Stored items
+ + + + +

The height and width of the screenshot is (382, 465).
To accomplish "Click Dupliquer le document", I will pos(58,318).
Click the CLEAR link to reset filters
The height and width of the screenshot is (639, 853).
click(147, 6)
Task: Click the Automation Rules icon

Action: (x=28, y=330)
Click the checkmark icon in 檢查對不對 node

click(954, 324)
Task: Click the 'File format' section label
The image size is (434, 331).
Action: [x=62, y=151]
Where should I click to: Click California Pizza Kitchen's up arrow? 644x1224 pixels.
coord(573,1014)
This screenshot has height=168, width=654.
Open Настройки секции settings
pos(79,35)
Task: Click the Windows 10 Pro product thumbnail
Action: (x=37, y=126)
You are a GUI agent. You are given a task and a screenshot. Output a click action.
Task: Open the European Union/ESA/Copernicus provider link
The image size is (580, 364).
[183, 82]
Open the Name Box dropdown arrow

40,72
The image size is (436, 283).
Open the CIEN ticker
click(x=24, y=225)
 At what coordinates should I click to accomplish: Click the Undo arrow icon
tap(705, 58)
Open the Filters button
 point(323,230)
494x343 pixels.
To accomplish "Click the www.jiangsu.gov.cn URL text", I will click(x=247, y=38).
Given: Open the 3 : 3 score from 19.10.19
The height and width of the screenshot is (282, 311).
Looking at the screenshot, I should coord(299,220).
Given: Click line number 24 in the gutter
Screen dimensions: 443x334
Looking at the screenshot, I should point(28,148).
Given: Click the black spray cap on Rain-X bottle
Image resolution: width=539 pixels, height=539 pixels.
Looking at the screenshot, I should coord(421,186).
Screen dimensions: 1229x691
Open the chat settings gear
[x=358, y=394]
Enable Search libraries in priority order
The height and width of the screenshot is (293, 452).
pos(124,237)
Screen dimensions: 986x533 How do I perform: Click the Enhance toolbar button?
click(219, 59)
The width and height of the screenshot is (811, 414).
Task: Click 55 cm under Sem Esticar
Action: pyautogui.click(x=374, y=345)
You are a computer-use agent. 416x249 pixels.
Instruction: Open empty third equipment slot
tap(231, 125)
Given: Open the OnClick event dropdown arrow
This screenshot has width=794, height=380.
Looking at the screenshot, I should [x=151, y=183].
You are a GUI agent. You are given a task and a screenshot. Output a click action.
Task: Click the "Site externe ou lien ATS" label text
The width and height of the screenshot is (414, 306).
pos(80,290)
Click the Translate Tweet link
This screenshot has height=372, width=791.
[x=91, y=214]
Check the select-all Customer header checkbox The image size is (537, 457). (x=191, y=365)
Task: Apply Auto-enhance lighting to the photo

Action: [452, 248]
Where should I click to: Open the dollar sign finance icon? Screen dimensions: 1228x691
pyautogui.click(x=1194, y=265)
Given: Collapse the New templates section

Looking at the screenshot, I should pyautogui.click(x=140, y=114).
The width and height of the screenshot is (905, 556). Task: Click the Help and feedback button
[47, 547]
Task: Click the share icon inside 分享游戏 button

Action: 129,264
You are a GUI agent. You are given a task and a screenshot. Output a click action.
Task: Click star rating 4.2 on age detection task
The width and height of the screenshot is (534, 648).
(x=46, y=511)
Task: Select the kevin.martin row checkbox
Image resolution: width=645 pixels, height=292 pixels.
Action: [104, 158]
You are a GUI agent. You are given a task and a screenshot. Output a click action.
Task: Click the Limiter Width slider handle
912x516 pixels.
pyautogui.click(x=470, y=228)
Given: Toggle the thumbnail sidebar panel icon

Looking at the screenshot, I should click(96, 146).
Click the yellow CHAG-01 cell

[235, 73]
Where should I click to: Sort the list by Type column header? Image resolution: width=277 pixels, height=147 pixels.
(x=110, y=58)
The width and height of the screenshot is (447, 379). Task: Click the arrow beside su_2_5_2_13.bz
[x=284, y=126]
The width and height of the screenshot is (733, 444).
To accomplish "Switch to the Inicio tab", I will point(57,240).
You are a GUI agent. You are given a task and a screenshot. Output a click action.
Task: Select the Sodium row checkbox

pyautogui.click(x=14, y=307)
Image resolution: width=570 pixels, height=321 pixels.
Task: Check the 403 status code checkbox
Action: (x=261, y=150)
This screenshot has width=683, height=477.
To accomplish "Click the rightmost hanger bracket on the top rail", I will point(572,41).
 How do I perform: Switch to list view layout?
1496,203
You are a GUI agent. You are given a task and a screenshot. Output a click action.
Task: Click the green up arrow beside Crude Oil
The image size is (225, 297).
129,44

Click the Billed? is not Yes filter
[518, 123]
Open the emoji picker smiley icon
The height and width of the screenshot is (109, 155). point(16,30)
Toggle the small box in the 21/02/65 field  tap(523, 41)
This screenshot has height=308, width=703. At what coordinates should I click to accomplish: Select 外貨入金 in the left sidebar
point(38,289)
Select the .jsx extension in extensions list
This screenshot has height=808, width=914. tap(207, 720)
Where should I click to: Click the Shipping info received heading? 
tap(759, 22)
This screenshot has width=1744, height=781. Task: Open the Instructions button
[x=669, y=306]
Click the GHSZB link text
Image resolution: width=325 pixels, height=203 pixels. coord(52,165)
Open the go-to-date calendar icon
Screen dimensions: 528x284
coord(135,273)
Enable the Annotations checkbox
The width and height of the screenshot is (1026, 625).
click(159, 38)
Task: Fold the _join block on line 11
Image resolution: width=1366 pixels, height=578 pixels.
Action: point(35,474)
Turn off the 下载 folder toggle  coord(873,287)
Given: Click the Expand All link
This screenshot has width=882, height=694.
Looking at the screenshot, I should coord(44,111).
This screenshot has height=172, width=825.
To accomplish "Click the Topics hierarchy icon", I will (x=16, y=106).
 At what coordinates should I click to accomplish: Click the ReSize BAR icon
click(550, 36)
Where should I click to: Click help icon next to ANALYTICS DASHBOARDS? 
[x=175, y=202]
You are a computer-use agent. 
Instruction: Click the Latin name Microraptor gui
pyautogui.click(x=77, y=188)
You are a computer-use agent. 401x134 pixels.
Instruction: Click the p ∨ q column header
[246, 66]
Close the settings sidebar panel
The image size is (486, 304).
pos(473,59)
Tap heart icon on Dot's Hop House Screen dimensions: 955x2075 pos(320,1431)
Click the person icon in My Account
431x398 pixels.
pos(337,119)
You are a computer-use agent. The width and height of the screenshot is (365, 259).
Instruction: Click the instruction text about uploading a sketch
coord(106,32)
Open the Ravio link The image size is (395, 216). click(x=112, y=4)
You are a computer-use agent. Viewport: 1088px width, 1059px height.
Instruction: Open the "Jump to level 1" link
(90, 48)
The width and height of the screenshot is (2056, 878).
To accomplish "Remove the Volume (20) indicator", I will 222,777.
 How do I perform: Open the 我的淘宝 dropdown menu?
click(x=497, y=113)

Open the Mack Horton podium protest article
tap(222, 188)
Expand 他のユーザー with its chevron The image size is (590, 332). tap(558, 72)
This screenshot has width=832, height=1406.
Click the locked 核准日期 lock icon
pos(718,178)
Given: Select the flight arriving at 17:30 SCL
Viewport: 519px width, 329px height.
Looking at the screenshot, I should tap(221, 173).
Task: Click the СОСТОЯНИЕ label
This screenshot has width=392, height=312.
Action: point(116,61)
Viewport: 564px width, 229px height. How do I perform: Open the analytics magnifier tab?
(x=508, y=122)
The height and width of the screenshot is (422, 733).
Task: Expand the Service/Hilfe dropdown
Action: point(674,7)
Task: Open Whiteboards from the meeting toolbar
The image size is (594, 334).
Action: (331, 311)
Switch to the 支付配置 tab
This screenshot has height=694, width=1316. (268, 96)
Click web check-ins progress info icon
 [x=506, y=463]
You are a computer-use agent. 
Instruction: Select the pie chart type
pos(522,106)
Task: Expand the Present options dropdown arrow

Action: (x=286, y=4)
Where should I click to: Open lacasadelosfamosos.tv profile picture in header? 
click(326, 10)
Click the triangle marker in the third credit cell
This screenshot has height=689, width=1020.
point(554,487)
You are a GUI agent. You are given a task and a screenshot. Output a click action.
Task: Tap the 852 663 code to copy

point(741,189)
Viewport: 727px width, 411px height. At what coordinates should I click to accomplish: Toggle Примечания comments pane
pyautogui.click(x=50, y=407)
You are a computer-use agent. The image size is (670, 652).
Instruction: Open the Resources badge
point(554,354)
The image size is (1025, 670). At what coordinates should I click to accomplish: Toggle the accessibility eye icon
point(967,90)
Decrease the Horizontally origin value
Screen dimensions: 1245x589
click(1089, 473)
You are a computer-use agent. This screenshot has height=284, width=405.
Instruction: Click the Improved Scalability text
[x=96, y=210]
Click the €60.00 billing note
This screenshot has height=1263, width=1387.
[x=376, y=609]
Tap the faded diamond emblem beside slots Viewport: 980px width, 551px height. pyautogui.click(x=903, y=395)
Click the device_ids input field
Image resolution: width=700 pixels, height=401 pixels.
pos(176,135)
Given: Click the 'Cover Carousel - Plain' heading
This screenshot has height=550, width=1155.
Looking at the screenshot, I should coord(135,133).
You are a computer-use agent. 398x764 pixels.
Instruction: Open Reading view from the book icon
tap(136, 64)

+ + + + +

What to do
Count up the lines in the records where the string "computer" appears. Your reply is that number alone.

Answer area
9